Thanks to the innovative technology installed at the satellite, a tool that generates impulses of ultraviolet light emitted into the atmosphere promises to achieve the first global map of the winds of the Earth, thus being able to know the atmospheric dynamics. With these data the mission will reveal and give us knowledge of the movements of the wind and how it affects the exchange of temperature and humidity between the earth’s surface and the atmosphere, and in this way understand how heat is redistributed, how hurricanes are generated … , key aspects to know and understand how it affects climate change.

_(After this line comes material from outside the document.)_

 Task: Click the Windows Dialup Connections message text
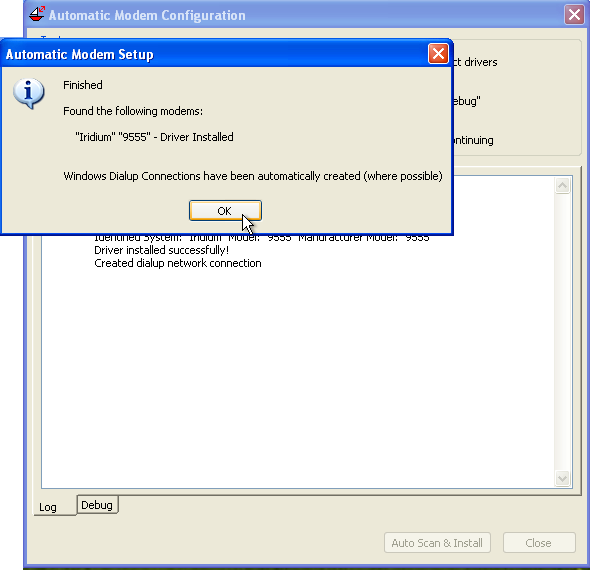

One of the advantages of putting the Aeolus into orbit is that the satellite, besides helping to understand the interaction of the winds, with the pressure, as well as with the temperature and humidity, is the fact of helping the significant improvement of the quality of the meteorological forecasts, since it will increase by 8% the number of measurements made so far to more than 10 km in height by airplanes, ships, buoys and satellites that generate in 24 hours about one million measurements, as reported by Anne Grete Straume, ESA scientist in the group responsible for the project.
Lasers in Space
The instrument called Aladin (Atmospheric Laser Doppler Instrument), is the device responsible for the success of the new measurements that Aeolus will perform in the atmosphere at a height of 320 kilometers.

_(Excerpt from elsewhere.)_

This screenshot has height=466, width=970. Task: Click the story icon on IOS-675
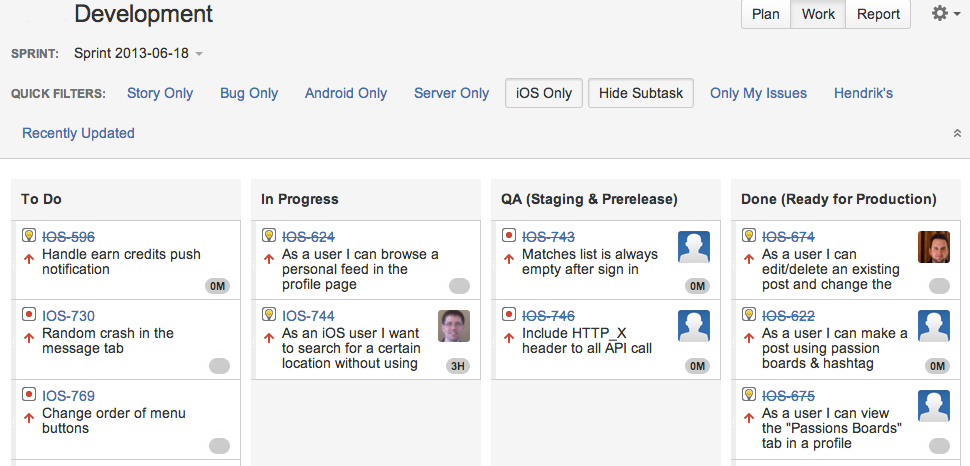coord(749,396)
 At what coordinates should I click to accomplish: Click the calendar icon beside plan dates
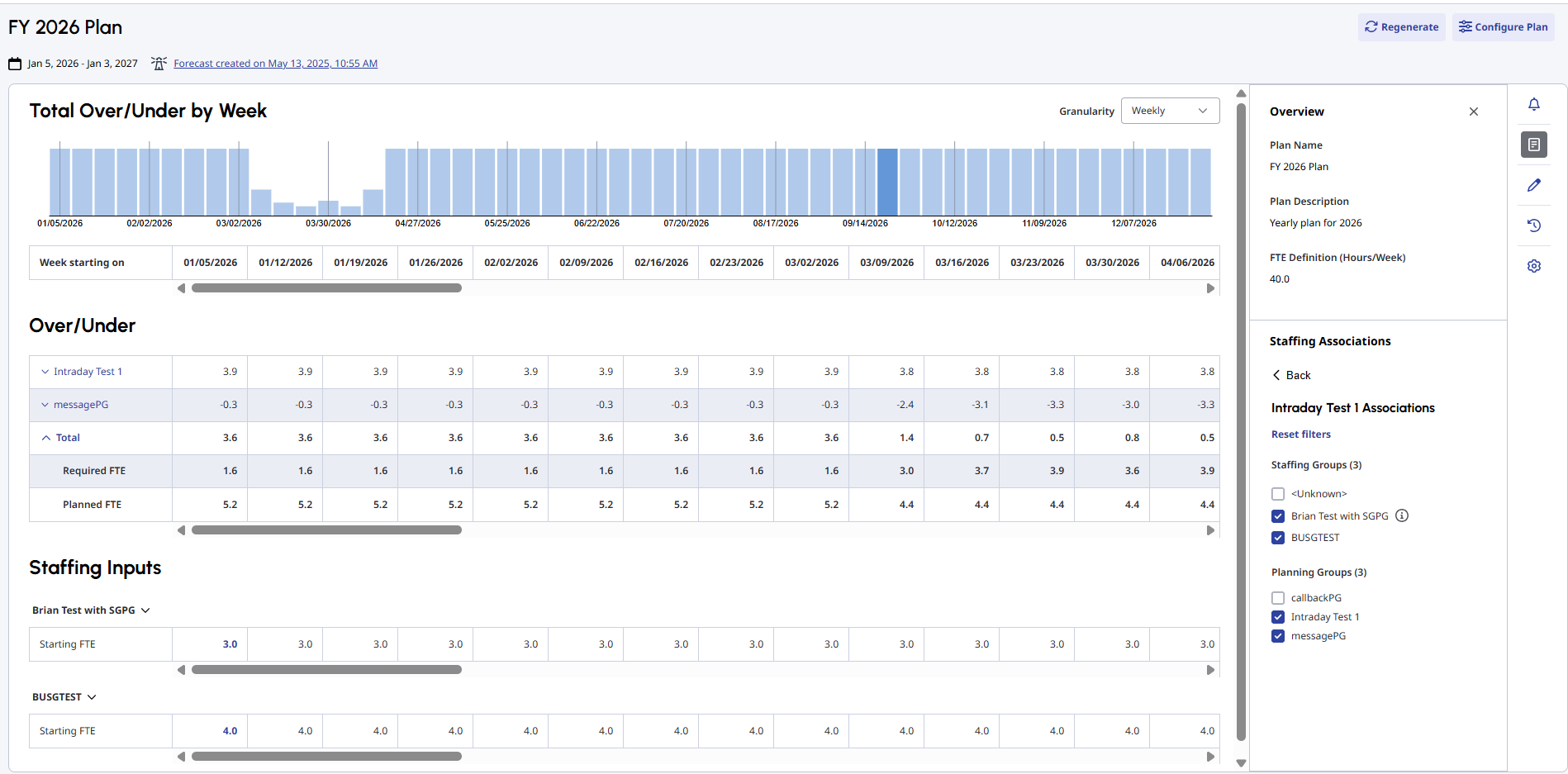[15, 64]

This new instrument in a revolutionary laser technology that is responsible for generating pulses of ultraviolet light and direct them into the atmosphere to make a profile of the winds of the planet. As the ESA has said, it is about: “a completely new method of measuring wind from space”.
The measurements will be carried out from understanding and reflecting the way in which laser light is distributed in the molecules of the air, and after these first observations the movements of the wind in the terrestrial layer, will be calculated.

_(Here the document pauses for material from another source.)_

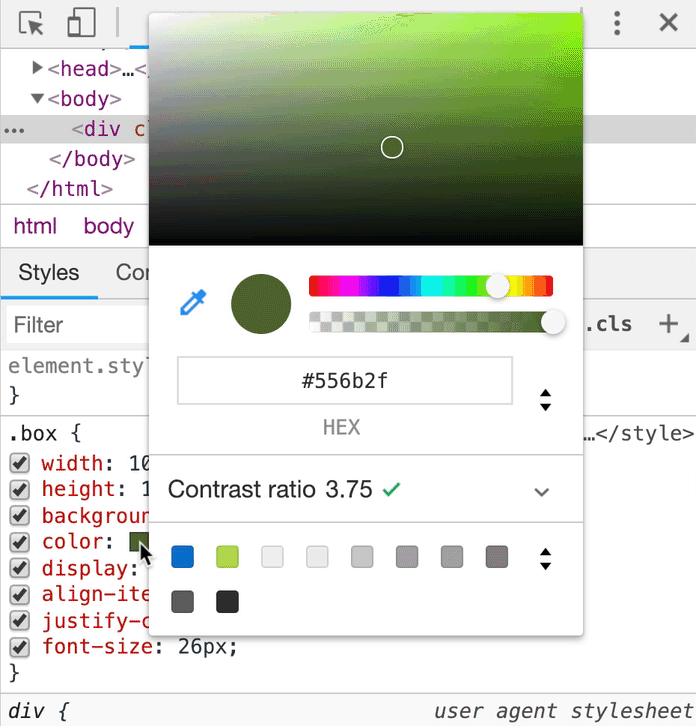Image resolution: width=696 pixels, height=726 pixels.
Task: Collapse the body element node
Action: click(38, 99)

The satellite, which will be controlled from the European Space Operations Center of the ESA in Darmstadt, Germany, will provide data that will be used in air quality models, in order to take them into account for the improvement of dust forecasts, as well as other particles in suspension that directly affect public health.
ESA´s idea in an average period of time, taking into account that the Aeolus is estimated to have an useful life between three and four years, is to create an entire system, with several similar satellites, to fill gaps in the systems of wind measurement.